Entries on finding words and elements
-- start --

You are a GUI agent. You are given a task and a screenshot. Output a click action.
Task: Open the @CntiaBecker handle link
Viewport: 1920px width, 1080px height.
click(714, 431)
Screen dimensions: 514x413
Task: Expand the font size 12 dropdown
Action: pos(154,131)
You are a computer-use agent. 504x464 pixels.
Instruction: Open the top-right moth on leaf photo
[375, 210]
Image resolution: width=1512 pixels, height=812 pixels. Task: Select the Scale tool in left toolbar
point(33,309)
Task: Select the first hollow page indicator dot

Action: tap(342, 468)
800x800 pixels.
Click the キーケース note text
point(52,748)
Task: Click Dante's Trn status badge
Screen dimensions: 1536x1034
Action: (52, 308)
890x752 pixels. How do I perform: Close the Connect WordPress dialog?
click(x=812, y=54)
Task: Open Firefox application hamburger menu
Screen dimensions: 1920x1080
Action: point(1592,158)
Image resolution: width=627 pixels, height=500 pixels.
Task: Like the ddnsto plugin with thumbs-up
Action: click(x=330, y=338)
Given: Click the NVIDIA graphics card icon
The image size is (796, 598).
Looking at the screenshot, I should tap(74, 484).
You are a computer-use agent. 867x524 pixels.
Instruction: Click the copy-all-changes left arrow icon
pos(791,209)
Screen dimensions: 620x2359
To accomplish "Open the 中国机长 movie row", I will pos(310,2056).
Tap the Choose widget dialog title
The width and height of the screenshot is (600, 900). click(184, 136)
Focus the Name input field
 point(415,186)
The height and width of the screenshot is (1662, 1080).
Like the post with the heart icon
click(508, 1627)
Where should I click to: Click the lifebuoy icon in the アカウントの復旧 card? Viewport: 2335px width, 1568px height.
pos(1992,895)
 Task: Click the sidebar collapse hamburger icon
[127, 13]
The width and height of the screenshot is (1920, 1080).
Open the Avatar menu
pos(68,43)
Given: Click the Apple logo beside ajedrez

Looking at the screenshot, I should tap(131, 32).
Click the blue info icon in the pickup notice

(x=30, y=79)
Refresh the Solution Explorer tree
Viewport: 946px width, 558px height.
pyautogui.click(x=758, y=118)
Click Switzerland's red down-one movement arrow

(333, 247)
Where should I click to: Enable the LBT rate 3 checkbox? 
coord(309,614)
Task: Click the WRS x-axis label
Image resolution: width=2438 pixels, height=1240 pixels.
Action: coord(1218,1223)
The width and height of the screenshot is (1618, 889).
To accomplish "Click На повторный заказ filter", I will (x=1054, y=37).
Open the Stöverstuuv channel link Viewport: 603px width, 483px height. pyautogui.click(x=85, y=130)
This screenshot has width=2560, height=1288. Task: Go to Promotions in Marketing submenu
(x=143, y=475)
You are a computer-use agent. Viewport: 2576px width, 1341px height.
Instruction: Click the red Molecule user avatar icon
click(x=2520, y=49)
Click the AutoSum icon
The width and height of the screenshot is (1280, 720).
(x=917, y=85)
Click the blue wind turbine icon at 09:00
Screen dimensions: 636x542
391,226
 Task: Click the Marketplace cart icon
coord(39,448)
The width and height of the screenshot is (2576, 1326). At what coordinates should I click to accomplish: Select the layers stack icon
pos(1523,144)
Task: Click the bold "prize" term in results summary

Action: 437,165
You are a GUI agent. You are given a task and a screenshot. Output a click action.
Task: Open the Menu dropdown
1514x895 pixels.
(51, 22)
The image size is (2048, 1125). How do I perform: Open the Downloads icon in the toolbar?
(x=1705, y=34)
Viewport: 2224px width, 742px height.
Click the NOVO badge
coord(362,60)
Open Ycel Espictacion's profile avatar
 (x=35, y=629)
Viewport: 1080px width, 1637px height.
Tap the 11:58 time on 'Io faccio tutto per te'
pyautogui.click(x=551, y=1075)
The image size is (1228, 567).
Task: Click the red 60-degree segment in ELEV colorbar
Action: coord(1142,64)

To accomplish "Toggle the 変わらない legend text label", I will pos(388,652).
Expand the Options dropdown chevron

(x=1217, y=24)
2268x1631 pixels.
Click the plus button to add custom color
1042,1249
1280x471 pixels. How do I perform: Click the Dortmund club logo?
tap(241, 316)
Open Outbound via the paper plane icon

-- end --

**Your goal:**
Copy out everything from the line containing "You are a computer-use agent. Viewport: 2576px" down to the line containing "Action: 437,165", both included, and nothing else.

**Solution for this exercise:**
You are a computer-use agent. Viewport: 2576px width, 1341px height.
Instruction: Click the red Molecule user avatar icon
click(x=2520, y=49)
Click the AutoSum icon
The width and height of the screenshot is (1280, 720).
(x=917, y=85)
Click the blue wind turbine icon at 09:00
Screen dimensions: 636x542
391,226
 Task: Click the Marketplace cart icon
coord(39,448)
The width and height of the screenshot is (2576, 1326). At what coordinates should I click to accomplish: Select the layers stack icon
pos(1523,144)
Task: Click the bold "prize" term in results summary

Action: 437,165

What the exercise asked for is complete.